Nous demandons au Conseil fédéral de faire progresser le transfert du trafic à travers les Alpes au rail grâce à nos quatre leviers et en mettant l’accent sur l’économie suisse.

mif. Selon le rapport sur le transfert 2021, l’objectif de 650  000 courses de camions à travers les Alpes est de nouveau dépassé. L’une des raisons est l’attention unilatérale portée sur le trafic de transit à travers la Suisse. Pourtant, l’article sur la protection des Alpes de la Constitution fédérale le stipule clairement : « Cet objectif sera atteint par une égalité de traitement de tous les transports. » Les trafics d’importation, d’exportation et intérieur doivent contribuer au transfert au même titre que le trafic de transit. Cet équilibre est rompu, comme l’a récemment souligné Peter Füglistaler, le plus haut responsable des transports de la Confédération, dans un entretien accordé au journal zurichois NZZ : « Le trafic de transit ne représente aujourd’hui plus que 40 % du trafic de marchandises global en Suisse. Si nous nous limitons à celui-ci, nous n’atteindrons jamais l’objectif de transfert. Le potentiel inutilisé dans le trafic de marchandises intérieur est grand. »

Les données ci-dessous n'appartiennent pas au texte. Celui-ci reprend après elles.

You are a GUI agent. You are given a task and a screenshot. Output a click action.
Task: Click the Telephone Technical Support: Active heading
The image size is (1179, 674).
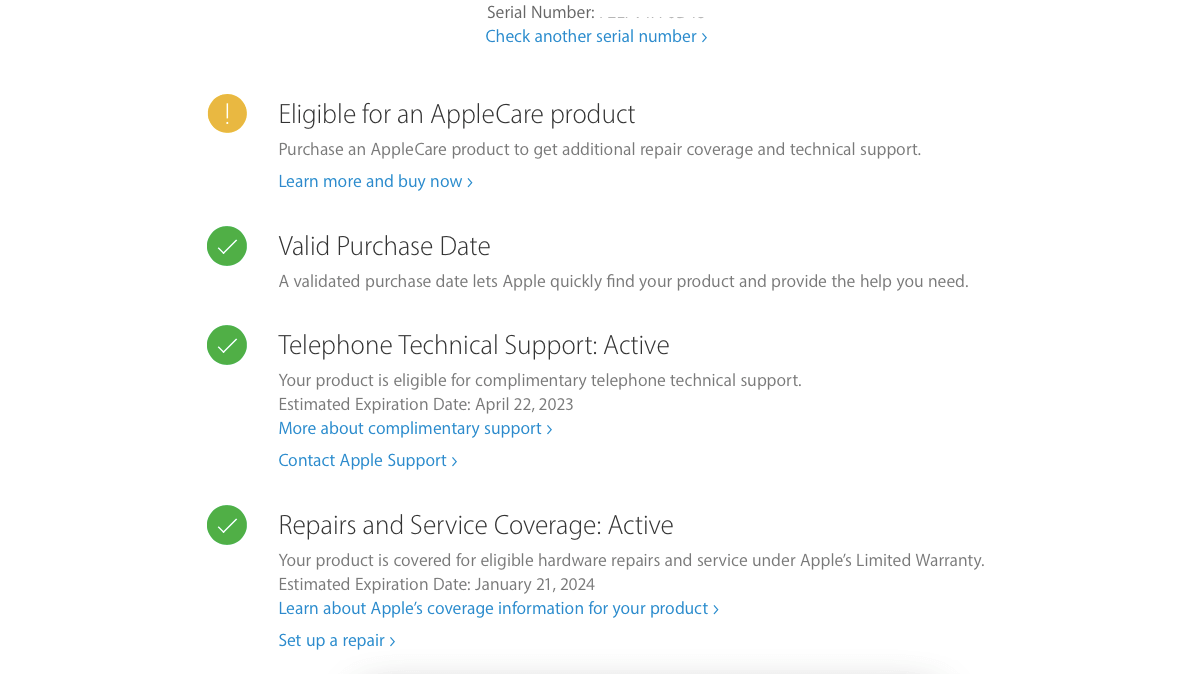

Jusqu’à la fin juin, 457  000 courses camions ont été comptabilisées au Gothard, au San Bernardino, au Grand Saint Bernard et au Simplon. D’ici la fin 2021, ce nombre devrait atteindre 900  000. Alors que le trafic de transit évolue dans la bonne direction, le trafic intérieur stagne depuis des années. Cela ne peut pas continuer comme ça. Pour que le transport ferroviaire puisse survivre à la concurrence déloyale du transport routier trop bon marché, le Conseil fédéral doit lui apporter son soutien et renchérir les transports routiers. En effet, malgré la redevance sur le trafic des poids lourds liée aux prestations (RPLP), les entreprises de transport sont redevables de 1,35 milliard de francs par an pour les dommages à l’environnement et à la santé.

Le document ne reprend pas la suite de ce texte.